§ Stated goal
Reproduce verbatim the part of the records that opens with the line containing "Task: Click the new tab plus button" and closes with the line containing "Action: click(856, 167)", both lines included. Leave the pictures out of your answer.

§ Data section
_ _ _
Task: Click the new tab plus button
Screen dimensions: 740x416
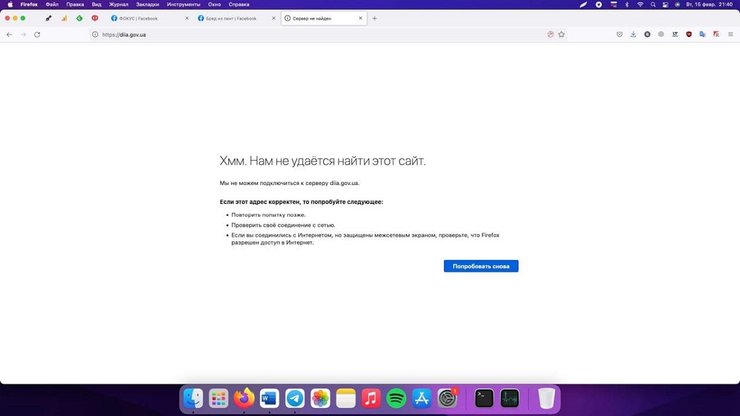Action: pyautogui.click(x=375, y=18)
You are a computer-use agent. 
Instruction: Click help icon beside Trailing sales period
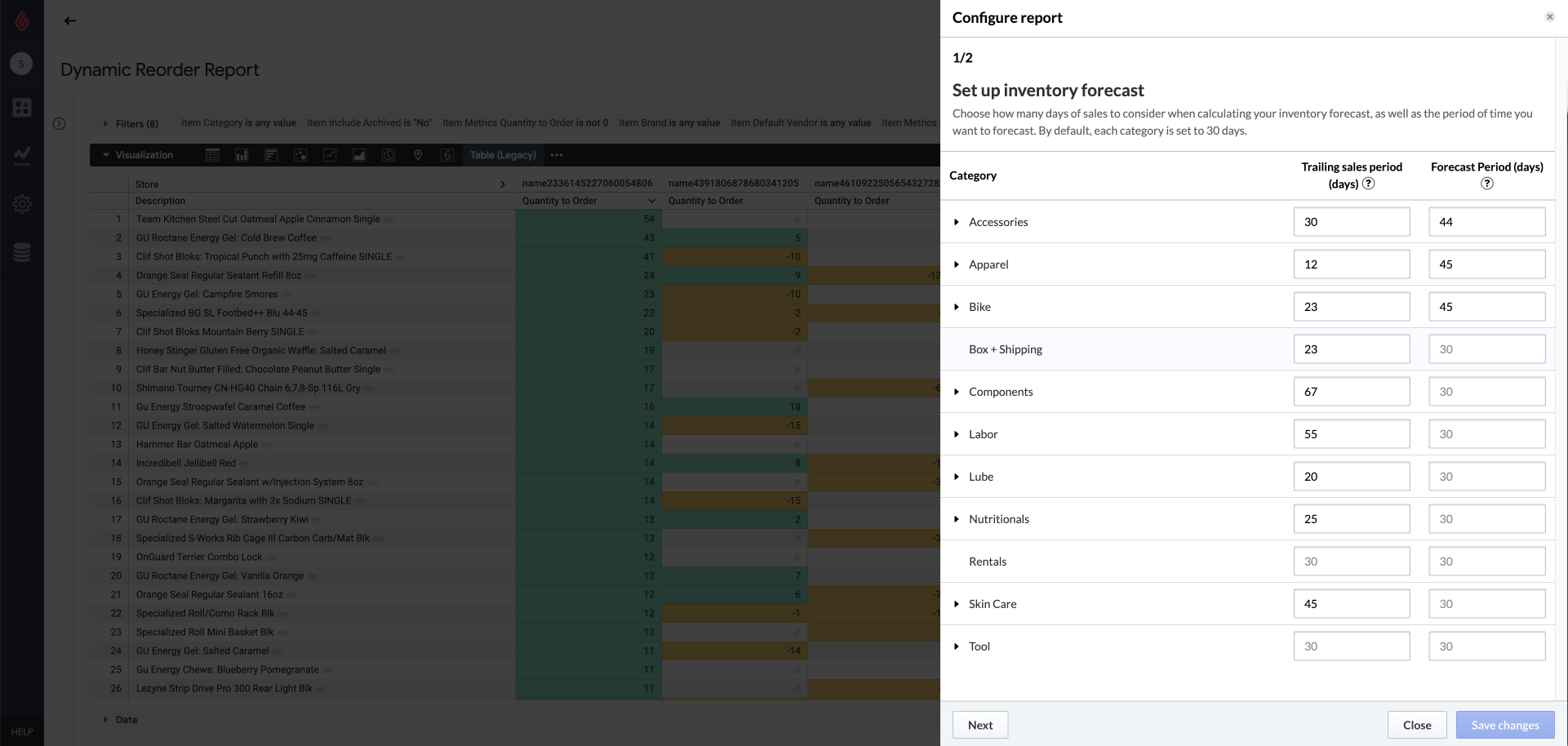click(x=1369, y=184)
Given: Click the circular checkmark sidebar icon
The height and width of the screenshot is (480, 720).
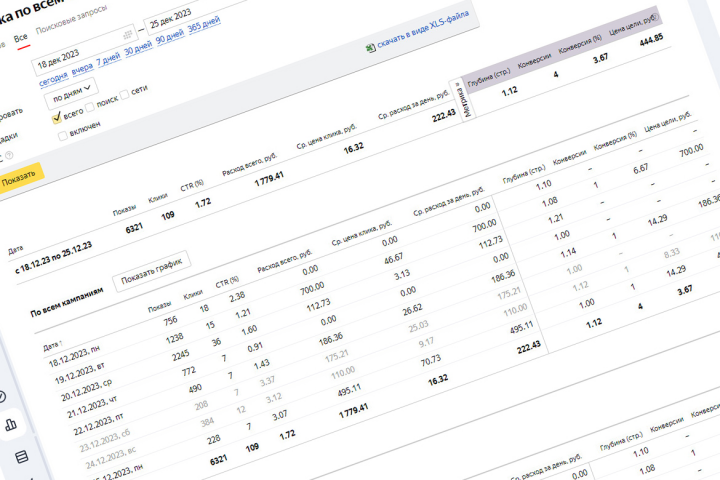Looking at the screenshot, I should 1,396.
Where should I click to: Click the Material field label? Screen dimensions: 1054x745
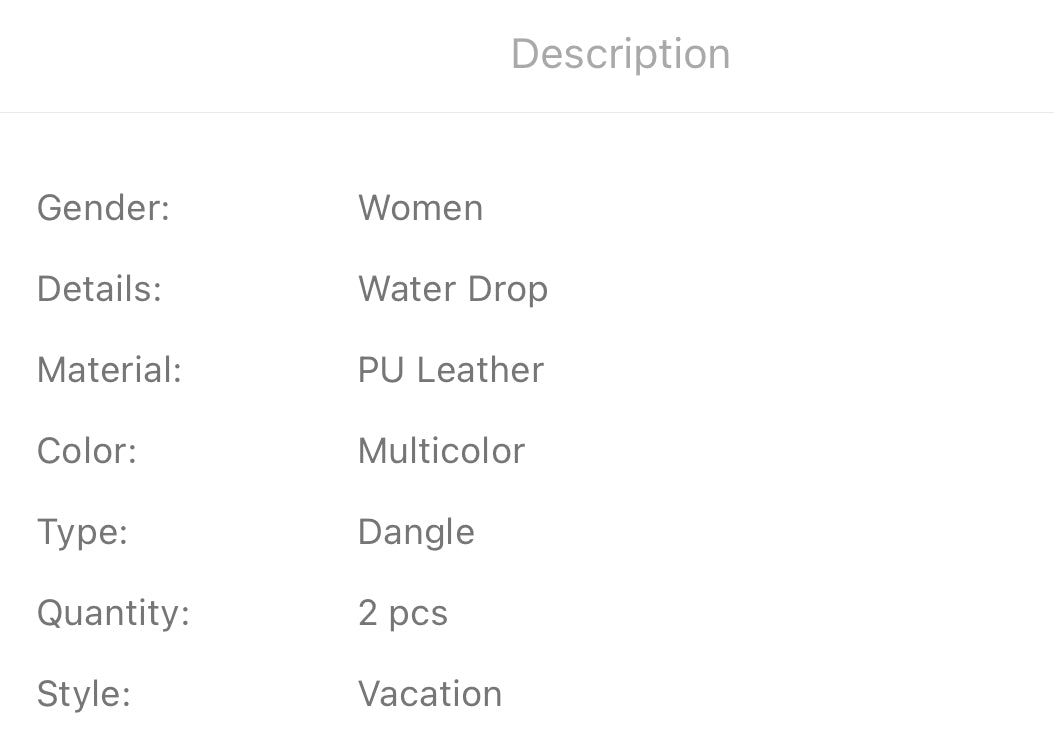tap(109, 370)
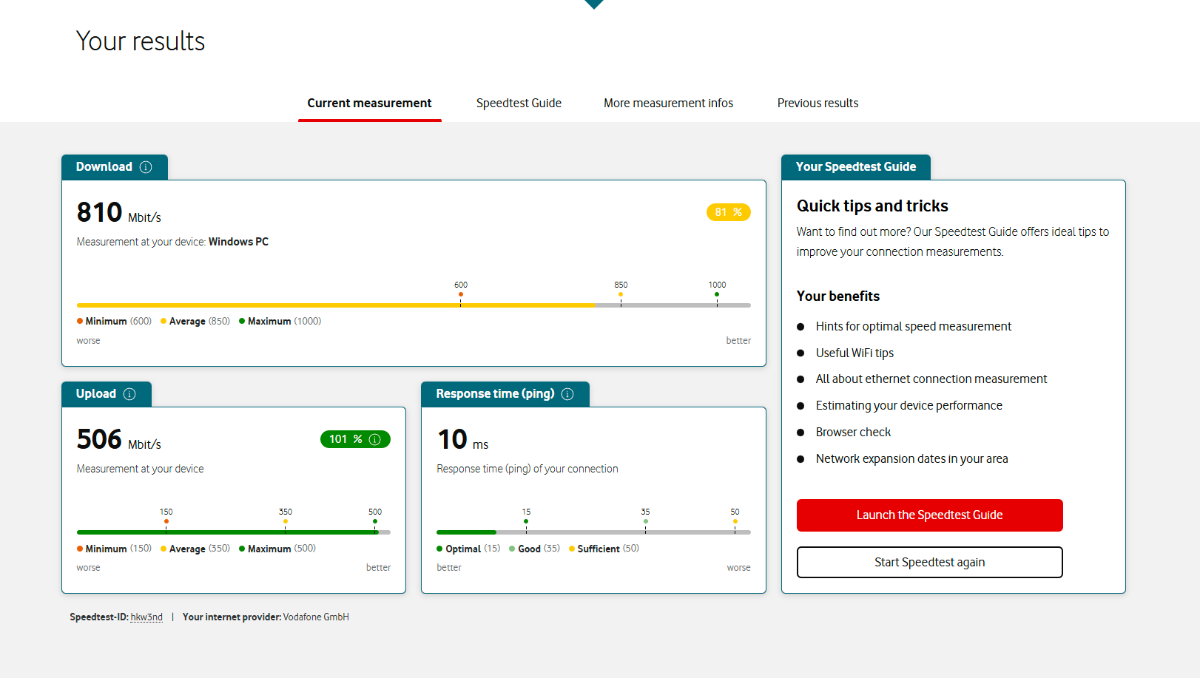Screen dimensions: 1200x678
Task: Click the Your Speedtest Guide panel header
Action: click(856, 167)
_ _ _
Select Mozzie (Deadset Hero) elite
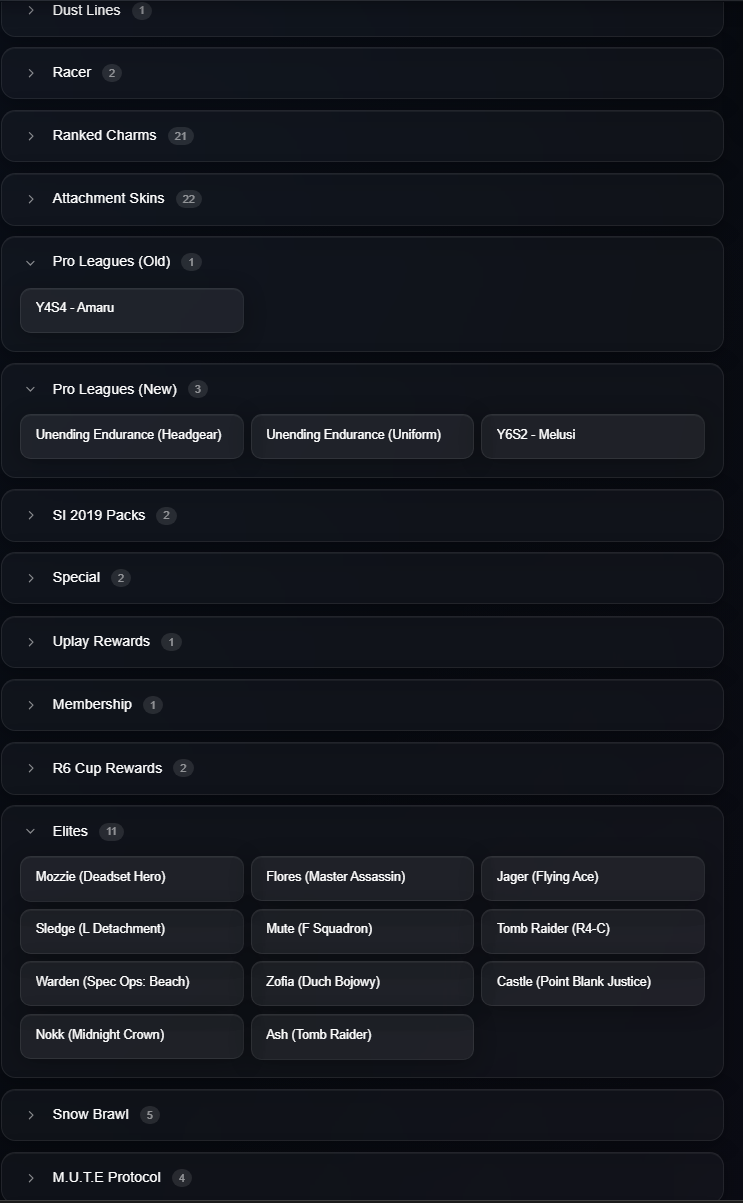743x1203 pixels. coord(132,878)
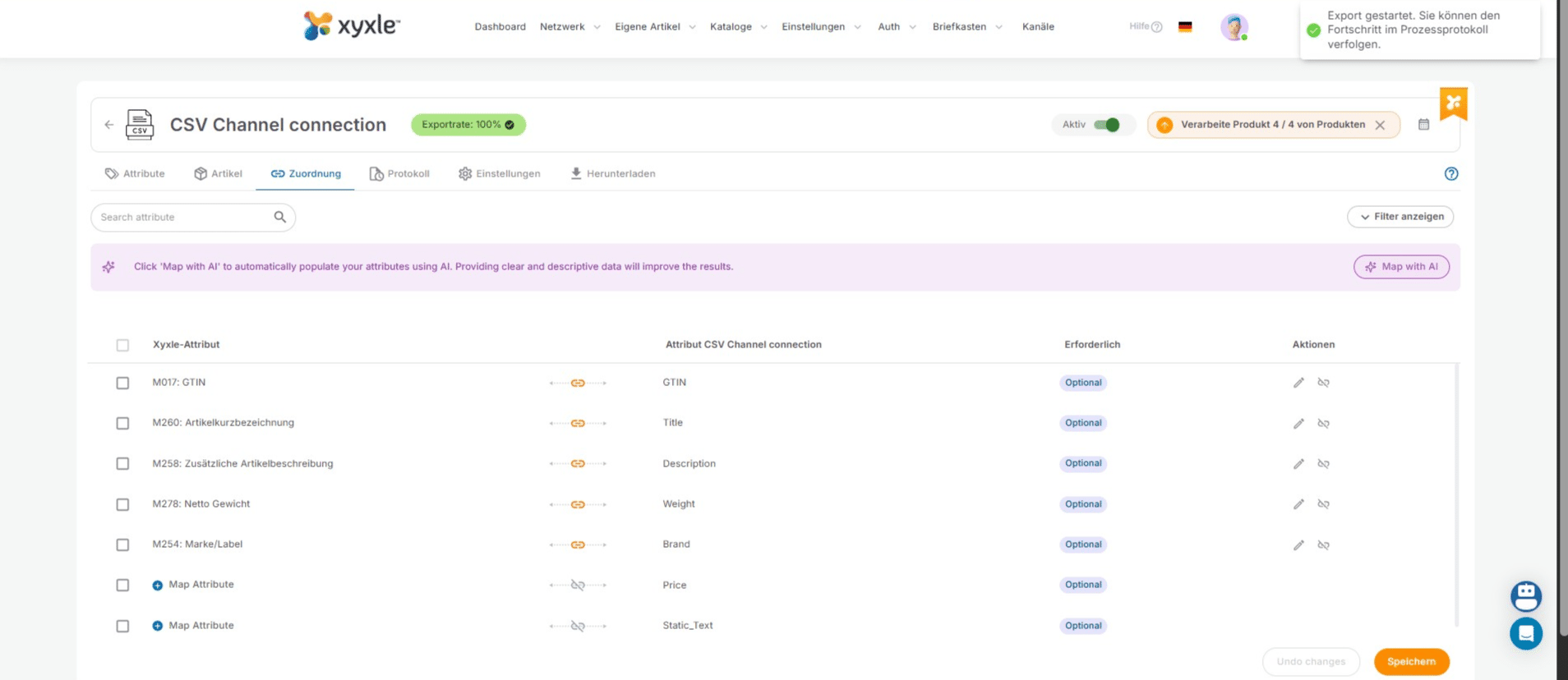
_ _ _
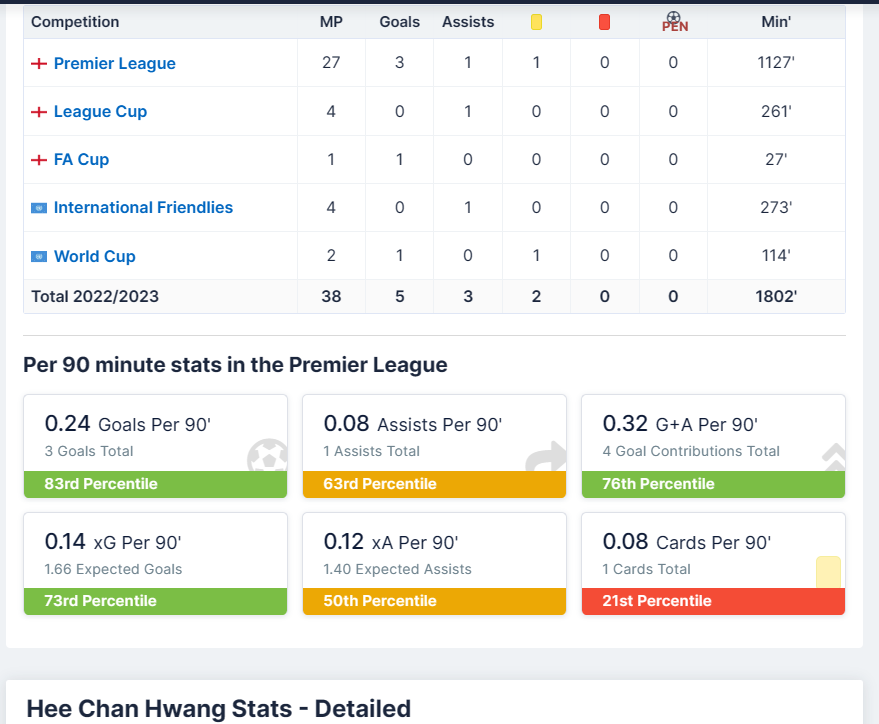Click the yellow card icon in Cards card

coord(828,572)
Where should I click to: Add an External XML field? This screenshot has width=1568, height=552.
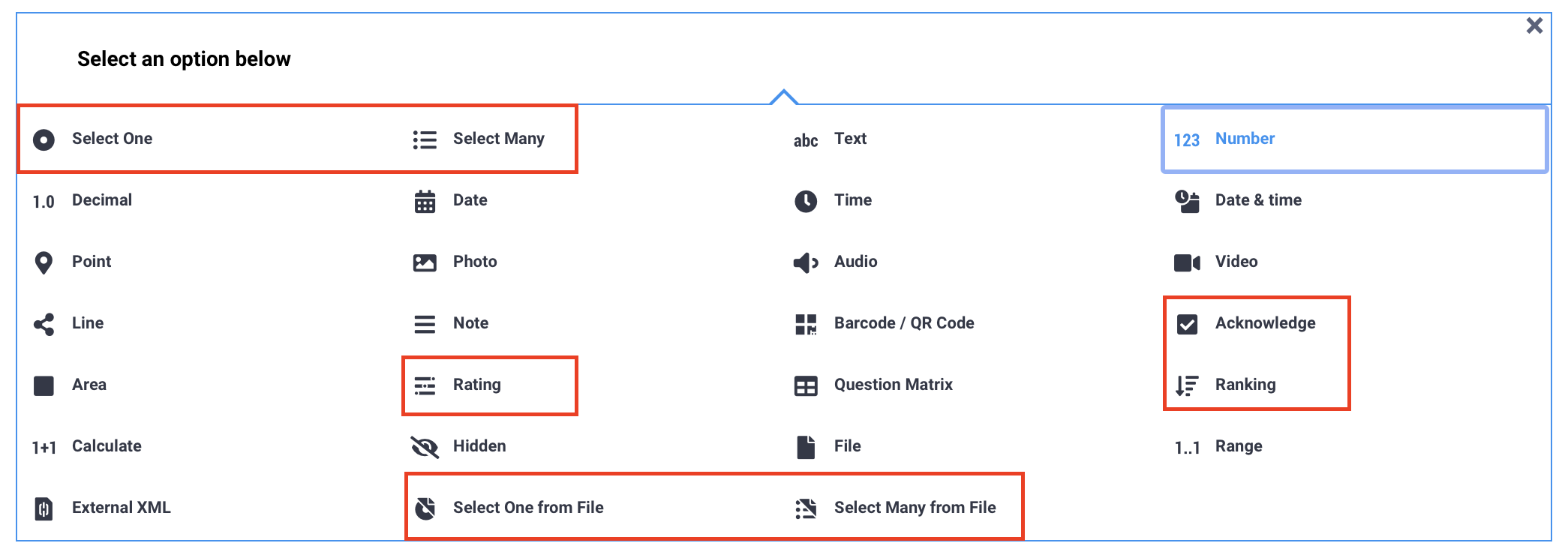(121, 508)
_ _ _
§ Finished answer
Task: Click the new tab plus button
Screen dimensions: 740x416
Action: pyautogui.click(x=375, y=18)
You are a computer-use agent. 
Instruction: Click help icon beside Trailing sales period
click(x=1369, y=184)
Given: Click the circular checkmark sidebar icon
The height and width of the screenshot is (480, 720).
Looking at the screenshot, I should 1,396.
Where should I click to: Click the Material field label? Screen dimensions: 1054x745
tap(109, 370)
Screen dimensions: 1200x678
Task: Click the Your Speedtest Guide panel header
Action: click(856, 167)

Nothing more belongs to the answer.